Seth’s expansion plans call for more than 100 locations nationwide in the next four or five years, and he also intends to expand his location strategy. At the moment, most La Prep franchises are in office towers, hospitals, and universities, but more street front stores are under consideration. A La Prep location is ideally sized from 1,500 to 1,700 square feet, and the cost of a turnkey restaurant runs from $400,000 to $600,000. Training takes four weeks at a corporate location and there’s a further two weeks of on-site instruction.

The majority of Seth’s franchisees are couples, aged from their twenties to about 50. The qualities he looks for among potential investors is that they share his passion for food, and a commitment to the brand. La Prep competes in the quick service market, targets all demographics, and does “extremely well” with its downtown locations at breakfast and lunch, says Seth. La Prep doesn’t serve dinner and locations are typically open Monday to Friday.
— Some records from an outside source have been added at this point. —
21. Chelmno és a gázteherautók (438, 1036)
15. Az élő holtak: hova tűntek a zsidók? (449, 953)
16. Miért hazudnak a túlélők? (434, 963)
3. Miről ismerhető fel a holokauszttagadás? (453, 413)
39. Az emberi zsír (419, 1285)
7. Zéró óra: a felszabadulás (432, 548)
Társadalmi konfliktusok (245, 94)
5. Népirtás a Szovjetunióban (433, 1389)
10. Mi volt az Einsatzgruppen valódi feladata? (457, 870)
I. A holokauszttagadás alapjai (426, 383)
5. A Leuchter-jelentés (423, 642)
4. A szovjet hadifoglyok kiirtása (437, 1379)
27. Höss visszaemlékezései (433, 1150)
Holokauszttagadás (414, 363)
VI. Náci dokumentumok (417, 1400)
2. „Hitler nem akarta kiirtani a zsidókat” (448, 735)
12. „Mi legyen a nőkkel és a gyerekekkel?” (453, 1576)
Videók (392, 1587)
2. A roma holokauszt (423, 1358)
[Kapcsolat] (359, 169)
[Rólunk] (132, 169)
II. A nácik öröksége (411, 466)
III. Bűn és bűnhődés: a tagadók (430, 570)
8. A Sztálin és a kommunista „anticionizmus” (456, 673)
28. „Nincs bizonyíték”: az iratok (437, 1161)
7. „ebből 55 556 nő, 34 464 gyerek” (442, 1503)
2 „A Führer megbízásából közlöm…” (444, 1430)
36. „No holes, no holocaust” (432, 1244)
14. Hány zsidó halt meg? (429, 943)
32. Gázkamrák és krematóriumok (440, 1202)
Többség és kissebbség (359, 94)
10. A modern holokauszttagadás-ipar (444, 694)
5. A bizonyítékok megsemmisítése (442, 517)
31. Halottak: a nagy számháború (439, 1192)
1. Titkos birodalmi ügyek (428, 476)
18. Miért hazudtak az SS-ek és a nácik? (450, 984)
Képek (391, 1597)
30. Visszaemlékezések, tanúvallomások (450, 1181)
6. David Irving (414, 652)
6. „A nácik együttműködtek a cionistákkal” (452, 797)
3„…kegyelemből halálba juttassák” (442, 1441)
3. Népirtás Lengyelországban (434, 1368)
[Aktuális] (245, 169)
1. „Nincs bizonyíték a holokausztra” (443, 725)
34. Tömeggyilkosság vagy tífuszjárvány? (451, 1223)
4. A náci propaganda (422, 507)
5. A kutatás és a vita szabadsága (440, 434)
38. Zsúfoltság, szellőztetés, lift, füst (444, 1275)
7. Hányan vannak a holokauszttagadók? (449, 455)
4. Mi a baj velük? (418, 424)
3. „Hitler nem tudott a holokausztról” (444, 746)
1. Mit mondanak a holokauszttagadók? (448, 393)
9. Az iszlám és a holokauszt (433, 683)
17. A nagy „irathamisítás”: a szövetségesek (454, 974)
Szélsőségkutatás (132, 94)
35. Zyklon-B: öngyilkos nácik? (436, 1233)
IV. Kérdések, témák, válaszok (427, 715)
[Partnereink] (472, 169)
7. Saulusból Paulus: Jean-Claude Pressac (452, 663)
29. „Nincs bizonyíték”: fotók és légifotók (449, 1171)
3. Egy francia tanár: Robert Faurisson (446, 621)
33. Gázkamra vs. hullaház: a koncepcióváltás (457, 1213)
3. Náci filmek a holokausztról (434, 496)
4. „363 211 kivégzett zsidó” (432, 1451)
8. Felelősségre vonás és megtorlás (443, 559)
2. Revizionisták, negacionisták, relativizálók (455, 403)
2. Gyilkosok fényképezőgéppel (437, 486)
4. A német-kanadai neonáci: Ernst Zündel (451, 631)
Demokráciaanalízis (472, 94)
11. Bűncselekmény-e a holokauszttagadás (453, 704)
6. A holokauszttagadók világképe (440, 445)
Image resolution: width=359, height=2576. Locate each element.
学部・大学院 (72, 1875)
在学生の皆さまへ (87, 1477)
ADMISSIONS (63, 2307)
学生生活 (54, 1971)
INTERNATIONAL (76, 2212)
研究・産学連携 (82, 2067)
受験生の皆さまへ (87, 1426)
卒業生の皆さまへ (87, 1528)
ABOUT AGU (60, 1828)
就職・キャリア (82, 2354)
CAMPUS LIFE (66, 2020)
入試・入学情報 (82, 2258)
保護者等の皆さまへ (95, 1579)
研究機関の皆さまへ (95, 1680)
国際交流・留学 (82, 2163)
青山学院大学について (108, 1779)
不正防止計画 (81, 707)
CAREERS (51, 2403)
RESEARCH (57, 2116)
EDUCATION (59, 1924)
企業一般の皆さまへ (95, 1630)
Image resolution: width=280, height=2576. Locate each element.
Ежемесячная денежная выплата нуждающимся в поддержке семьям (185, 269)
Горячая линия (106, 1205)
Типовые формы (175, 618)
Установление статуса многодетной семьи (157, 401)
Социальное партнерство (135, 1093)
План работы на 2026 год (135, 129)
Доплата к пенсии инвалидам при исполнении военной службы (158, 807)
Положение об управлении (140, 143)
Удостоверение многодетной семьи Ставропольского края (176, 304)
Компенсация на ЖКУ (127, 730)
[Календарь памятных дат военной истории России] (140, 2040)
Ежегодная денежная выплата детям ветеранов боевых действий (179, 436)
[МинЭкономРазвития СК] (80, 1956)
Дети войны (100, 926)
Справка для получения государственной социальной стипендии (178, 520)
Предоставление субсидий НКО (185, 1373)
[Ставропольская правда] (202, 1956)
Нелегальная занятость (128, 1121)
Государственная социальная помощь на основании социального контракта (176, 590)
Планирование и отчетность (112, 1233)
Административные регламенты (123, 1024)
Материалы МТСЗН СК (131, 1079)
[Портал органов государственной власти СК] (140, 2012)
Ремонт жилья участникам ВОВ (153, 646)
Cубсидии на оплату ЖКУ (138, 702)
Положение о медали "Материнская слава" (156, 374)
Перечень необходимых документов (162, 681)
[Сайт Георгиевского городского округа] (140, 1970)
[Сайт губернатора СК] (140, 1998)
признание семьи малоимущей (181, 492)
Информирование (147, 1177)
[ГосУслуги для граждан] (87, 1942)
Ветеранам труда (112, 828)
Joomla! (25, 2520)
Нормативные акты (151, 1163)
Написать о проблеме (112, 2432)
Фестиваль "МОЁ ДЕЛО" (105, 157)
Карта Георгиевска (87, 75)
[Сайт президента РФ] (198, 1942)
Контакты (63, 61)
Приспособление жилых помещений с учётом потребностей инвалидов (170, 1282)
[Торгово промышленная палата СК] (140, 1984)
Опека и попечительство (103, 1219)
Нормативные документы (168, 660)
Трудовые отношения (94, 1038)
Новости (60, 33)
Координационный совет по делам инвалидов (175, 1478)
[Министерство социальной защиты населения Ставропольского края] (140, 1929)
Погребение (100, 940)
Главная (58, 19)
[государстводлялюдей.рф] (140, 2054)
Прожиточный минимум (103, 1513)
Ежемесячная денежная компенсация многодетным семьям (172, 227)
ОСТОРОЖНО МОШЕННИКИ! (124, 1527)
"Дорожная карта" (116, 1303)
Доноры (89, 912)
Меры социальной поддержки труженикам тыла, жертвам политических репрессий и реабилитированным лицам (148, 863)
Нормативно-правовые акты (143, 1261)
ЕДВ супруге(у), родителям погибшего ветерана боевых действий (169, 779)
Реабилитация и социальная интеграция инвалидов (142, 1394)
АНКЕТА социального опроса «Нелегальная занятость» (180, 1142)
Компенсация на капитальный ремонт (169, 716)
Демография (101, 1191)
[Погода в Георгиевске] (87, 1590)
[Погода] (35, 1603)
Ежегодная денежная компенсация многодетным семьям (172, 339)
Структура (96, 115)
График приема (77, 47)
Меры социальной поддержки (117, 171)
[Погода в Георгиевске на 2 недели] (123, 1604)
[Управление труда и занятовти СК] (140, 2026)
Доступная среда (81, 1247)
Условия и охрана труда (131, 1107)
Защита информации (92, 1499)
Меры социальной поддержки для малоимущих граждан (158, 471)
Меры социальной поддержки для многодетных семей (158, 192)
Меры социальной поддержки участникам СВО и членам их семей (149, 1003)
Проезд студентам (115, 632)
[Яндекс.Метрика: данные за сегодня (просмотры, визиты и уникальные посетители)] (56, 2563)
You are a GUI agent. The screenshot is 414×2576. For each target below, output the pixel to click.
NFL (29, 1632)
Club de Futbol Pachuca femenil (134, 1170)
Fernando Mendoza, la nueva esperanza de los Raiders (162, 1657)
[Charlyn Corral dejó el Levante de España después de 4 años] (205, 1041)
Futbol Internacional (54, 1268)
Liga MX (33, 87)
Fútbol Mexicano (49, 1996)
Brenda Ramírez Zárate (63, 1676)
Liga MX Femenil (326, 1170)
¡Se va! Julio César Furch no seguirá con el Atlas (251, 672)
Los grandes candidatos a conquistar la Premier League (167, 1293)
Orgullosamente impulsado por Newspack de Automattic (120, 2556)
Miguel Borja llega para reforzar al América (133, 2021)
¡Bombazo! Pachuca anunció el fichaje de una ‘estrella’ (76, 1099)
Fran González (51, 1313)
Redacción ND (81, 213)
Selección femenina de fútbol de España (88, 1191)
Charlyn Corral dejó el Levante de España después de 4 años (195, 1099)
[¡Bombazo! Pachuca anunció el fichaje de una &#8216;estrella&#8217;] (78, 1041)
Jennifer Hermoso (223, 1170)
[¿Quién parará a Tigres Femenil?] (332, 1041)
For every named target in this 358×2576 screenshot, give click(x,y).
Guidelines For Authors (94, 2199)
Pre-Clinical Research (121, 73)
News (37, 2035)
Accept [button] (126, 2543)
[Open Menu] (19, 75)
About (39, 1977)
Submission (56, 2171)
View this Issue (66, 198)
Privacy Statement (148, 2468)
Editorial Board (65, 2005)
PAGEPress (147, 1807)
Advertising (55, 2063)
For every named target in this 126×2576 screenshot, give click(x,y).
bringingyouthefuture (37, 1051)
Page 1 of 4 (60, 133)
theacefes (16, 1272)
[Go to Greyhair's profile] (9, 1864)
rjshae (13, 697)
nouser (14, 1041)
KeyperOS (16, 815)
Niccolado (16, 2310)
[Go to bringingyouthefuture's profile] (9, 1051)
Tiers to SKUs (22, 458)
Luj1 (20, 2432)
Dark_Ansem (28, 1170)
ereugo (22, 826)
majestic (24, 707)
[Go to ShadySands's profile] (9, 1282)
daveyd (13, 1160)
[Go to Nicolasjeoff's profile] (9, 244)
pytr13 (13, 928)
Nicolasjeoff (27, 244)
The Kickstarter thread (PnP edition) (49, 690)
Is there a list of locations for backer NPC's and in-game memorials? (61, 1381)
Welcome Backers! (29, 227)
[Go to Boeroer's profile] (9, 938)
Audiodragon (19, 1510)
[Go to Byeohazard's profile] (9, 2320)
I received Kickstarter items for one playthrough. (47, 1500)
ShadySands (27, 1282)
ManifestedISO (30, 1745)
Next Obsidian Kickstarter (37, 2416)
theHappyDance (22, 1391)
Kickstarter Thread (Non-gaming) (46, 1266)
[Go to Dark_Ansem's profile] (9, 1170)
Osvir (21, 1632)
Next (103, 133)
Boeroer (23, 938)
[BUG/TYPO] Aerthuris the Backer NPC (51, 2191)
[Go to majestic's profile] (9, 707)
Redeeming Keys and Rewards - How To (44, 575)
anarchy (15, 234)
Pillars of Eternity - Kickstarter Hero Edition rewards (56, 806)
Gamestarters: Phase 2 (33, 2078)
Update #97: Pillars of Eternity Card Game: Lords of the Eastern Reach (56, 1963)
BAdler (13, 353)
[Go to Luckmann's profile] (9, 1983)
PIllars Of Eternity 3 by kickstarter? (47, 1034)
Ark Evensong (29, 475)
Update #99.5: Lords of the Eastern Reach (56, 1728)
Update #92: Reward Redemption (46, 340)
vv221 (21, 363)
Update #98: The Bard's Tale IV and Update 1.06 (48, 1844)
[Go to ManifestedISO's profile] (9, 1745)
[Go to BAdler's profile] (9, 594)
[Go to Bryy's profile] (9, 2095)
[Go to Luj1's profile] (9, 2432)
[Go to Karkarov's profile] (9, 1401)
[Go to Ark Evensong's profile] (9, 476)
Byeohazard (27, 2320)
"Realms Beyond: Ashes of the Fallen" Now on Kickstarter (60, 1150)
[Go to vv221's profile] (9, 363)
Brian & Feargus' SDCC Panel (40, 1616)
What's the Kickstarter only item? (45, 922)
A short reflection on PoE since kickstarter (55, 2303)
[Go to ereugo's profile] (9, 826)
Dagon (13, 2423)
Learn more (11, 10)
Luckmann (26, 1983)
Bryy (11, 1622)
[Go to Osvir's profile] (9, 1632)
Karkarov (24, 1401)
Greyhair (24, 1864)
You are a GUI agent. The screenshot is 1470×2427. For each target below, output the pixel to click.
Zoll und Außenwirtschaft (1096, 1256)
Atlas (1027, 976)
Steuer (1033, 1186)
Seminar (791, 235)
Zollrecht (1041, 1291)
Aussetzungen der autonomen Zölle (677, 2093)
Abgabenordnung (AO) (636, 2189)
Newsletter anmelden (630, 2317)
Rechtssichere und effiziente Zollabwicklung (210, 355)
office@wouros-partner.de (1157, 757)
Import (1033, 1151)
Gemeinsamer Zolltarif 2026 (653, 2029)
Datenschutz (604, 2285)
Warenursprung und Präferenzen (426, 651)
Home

One of the key lessons Seth learned from the pandemic is that however successful La Prep has been, it’s not recession proof. The closure of downtown offices was a major challenge, of course, he says. Still, ever imaginative, he decided to combine a La Prep store with the delivery-only brand Kaia’s Bowls+Breads, and it increased revenue for that store by 16 per cent. Other hurdles the brand has faced were product shortages—coffee cup lids were scarce, for example—and temporarily, staffing challenges.

As for the benefits of a La Prep investment, Seth says, “It’s a concept that appeals to the majority. It’s upscale, its ROI is good, and since most stores are in office towers, it’s Monday to Friday 7 [a.m.] to 5 [p.m.].”